Und zur stimme muss ich sagen am besten war die vom Ts2 und die wo jetz neu ist, ist viel besser und die ate stimme war ja ma garnix die davor ^^


----------



## tiga05 (11. Mai 2011)

*AW: Teamspeak ³ RC1 released*

Könnte es sein, dass das Update einige Wiedergabemodi entfernt hat? Jetzt hören sich alle im Ts so sch**** an. Ähnlich schlecht wie bei Mumble


----------



## Jack-Oneill (11. Mai 2011)

*AW: Teamspeak ³ RC1 released*



Infin1ty schrieb:


> Die neue Stimme ist ja wohl sowas von


 
anderes Soundpack drauf und fertig.

Das ändert sich hoffe alles nicht nach dem update oder ?


----------



## Ob4ru|3r (11. Mai 2011)

*AW: Teamspeak ³ RC1 released*



frequence schrieb:


> @Ob3ru|ler
> Gehts dir jetzt besser? Ich weiss wie das ist....es drückt dann und man kann dann nicht ruhig sitzen bis es raus ist und gesagt wurde....gell
> *http://extreme.pcgameshardware.de/members/6597-ob4ru-3r.html*


 Mumble schon mal getestet?! : P


----------



## Snake7 (11. Mai 2011)

*AW: Teamspeak ³ RC1 released*

Gibts schon wieder ein neues TS?Letzte war ja TS3
Und jetzt gibts schon TS hoch3... .
Warum in der  News steht nicht mal der changelog... .
Und wer es eiligt hat soll warten.
Intelligente Menschen werden hier ein Paradoxum sehen.


----------



## Clawhammer (11. Mai 2011)

*AW: Teamspeak ³ RC1 released*

TS³ = Teamspeak 3

Die Changelog kann man sich auch im TS3 (teamspeak 3) anschauen wer daran Interessiert ist


----------



## frequence (12. Mai 2011)

*AW: Teamspeak ³ RC1 released*



Ob4ru|3r schrieb:


> Mumble schon mal getestet?! : P


 
Japp, Mumble als au ventrilo beides schon längere Zeit laufen gehabt und beides als unbrauchbar empfunden. wenn einem die user aufs dach steigen überlegt man sich gerne noch einmal welche viop lösung man nutzt 

bin mit den mögichkeiten von ts3 mehr als zufrieden.


----------



## chillerman (12. Mai 2011)

Oh, welch liebliche Stimme empfängt mich im TS ?  -  NOT!

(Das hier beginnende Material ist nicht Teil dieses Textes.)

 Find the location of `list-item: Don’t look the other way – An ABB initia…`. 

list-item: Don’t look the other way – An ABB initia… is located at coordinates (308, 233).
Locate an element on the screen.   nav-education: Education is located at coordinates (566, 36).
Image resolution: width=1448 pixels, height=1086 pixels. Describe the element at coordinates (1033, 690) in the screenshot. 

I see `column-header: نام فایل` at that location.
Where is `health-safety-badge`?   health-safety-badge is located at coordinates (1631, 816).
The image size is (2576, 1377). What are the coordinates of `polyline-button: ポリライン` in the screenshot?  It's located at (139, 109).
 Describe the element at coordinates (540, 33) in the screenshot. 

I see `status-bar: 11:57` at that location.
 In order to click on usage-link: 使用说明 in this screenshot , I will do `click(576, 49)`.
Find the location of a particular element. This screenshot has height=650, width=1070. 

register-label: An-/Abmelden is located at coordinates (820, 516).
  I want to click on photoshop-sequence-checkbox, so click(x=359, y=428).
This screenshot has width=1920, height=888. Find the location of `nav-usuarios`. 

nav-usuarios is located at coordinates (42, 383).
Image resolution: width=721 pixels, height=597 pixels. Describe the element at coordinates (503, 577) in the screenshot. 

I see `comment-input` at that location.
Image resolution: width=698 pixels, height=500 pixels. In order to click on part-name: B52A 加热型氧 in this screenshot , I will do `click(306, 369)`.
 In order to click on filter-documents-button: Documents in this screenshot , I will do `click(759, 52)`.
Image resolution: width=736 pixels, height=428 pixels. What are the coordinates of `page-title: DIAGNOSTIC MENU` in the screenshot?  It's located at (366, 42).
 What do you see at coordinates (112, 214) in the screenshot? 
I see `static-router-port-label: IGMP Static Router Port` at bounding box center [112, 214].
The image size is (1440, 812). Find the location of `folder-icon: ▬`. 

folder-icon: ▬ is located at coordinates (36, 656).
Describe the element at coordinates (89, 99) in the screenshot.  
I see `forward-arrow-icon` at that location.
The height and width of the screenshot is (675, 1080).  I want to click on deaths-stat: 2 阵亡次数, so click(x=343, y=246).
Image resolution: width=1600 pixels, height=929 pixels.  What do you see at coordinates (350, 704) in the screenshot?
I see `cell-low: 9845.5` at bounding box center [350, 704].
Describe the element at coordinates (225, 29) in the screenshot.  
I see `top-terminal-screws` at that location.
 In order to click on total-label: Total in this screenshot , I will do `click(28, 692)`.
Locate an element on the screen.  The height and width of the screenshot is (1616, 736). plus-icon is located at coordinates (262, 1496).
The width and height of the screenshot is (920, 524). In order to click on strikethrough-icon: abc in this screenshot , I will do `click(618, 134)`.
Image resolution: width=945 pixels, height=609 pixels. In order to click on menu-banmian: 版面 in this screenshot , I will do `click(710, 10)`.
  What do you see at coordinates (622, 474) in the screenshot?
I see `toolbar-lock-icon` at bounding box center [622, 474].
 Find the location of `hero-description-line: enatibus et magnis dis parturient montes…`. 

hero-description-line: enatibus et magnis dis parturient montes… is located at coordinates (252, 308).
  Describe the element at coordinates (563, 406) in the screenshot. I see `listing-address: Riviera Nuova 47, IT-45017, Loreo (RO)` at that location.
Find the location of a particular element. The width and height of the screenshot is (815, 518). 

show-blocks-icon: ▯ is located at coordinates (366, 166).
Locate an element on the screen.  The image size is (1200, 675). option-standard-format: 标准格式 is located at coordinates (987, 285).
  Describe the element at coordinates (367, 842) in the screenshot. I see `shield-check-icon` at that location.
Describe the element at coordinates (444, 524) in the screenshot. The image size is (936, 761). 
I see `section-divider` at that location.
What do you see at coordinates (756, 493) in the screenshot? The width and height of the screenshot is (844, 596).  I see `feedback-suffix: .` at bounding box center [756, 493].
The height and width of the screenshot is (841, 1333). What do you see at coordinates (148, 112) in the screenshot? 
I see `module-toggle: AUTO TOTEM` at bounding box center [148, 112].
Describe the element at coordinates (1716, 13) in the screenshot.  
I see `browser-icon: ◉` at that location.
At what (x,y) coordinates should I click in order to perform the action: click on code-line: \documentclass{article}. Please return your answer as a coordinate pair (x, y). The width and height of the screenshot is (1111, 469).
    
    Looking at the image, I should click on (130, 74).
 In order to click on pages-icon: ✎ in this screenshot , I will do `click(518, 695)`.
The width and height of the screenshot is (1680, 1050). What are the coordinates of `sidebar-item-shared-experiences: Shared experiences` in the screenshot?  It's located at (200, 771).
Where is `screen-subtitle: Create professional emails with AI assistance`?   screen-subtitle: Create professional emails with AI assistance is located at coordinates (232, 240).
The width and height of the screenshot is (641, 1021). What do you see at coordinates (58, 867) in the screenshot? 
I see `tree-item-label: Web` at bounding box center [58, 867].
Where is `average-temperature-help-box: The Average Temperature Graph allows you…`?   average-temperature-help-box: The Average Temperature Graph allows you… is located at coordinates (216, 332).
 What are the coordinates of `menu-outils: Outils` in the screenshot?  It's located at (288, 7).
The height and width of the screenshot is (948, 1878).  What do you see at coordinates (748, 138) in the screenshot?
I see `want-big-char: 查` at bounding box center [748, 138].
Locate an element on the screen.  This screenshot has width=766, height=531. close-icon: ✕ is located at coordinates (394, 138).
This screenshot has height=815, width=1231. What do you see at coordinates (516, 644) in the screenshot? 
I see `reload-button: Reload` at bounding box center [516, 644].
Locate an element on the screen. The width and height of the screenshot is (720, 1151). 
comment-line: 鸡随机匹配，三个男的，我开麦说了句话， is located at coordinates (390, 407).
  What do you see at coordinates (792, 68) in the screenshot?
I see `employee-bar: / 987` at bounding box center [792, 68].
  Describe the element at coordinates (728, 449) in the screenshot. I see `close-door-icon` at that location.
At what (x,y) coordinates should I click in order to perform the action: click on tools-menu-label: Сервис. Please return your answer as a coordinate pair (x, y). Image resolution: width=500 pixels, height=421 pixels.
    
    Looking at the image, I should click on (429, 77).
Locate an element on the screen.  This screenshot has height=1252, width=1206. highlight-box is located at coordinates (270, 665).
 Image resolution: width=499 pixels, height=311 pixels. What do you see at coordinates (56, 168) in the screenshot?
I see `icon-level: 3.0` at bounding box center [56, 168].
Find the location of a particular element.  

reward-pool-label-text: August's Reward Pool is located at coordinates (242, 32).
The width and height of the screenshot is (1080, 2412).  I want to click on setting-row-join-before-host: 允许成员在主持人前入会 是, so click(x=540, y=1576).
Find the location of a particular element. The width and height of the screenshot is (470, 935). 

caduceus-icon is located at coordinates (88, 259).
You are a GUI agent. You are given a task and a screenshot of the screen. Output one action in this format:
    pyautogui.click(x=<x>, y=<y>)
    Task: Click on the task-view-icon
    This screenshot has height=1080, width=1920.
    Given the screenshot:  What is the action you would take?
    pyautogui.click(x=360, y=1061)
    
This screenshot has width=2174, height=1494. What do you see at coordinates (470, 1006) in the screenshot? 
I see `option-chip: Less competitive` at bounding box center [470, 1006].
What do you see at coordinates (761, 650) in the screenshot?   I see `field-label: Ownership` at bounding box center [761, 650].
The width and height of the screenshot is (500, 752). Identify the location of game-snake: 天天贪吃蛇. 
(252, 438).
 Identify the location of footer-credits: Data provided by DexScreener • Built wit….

Wie komme ich an das alte Sound-Pack??


----------



## Kusanar (12. Mai 2011)

*AW: Teamspeak ³ RC1 released*



> Updated CELT codec. Due to codec bitstream incompatibility you can only
> communicate with new clients in channels using the CELT codec. Old clients
> will either sound weird/corrupt, or (on newer servers) will not be heard.



Hm. Seit gestern nach dem TS³-Update höre ich von einigen Leuten im Channel nur noch ein durch den Fleischwolf und danach in den Gulli geworfenes Signal, alles total verzerrt von vorn bis hinten. Kann das daran liegen dass die noch nicht das neue Client-Update haben?


----------



## frequence (12. Mai 2011)

*AW: Teamspeak ³ RC1 released*



Kusanar schrieb:


> Hm. Seit gestern nach dem TS³-Update höre ich von einigen Leuten im Channel nur noch ein durch den Fleischwolf und danach in den Gulli geworfenes Signal, alles total verzerrt von vorn bis hinten. Kann das daran liegen dass die noch nicht das neue Client-Update haben?


 

Da wie du selbst schon im Changelog gelesen hast einege Codecs überarbeitet wurden kommt es durch verschiedene Clientversionen zu Kompatibilitätsproblemen.
Alle sollten auf die neue Version wechselm um Problem zu minimieren.


----------



## Kusanar (12. Mai 2011)

*AW: Teamspeak ³ RC1 released*

Deinem Post entnehme ich mal, dass ich nicht der einzige mit dem Problem bin 

Dann bin ich ja mal froh. Dachte schon es liegt am Update MEINER Clientsoftware... obwohl, so falsch lag ich ja nicht


----------



## Man At Arms (12. Mai 2011)

*AW: Teamspeak ³ RC1 released*



Snake7 schrieb:


> Gibts schon wieder ein neues TS?Letzte war ja TS3
> Und jetzt gibts schon TS hoch3... .
> Warum in der  News steht nicht mal der changelog... .
> Und wer es eiligt hat soll warten.
> Intelligente Menschen werden hier ein Paradoxum sehen.



Wenn du vielleicht die Augen mal etwas öffnen würdest, würdest du den Link zum Changelog sehen. Als allgemeiner Tipp zum Rest deines tollen Beitrag: Trollen solltest du vielleicht woanders.

Wer Probleme mit dem Mikro hat, sprich wie er von anderen gehört wird,  sollte mal seine Aufnahme und Wiedergabe instellungen überprüfen. Hier  hat sich einiges geändert. Nach dem erneuten einstellen sollte es keine  Probleme mehr mit der Qualität geben.

Die Codec Probleme zwischen den Versionen beziehen sich nur auf den CELT  Codec. Der ist eigentlich zur Musikwiedergabe gedacht, wenn hier eine  Beta Version und eine RC Version versuchen zu kommunizieren, ist aber  nichts verständlich. Ds gibt nur trommelfellzerreissende Töne.


----------



## Kusanar (12. Mai 2011)

*AW: Teamspeak ³ RC1 released*



Man At Arms schrieb:


> Die Codec Probleme zwischen den Versionen beziehen sich nur auf den CELT  Codec. Der ist eigentlich zur Musikwiedergabe gedacht, wenn hier eine  Beta Version und eine RC Version versuchen zu kommunizieren, ist aber  nichts verständlich. Ds gibt nur trommelfellzerreissende Töne.


 
Jo danke. Ist mir auch schon aufgefallen, die ganzen Fehlermeldungen vom Client beziehen sich alle auf den CELT-Codec. Na dann hoff ich mal dass der Rest von der TS-Bande noch upgradet, sonst wirds heut abend nix mit Raid


----------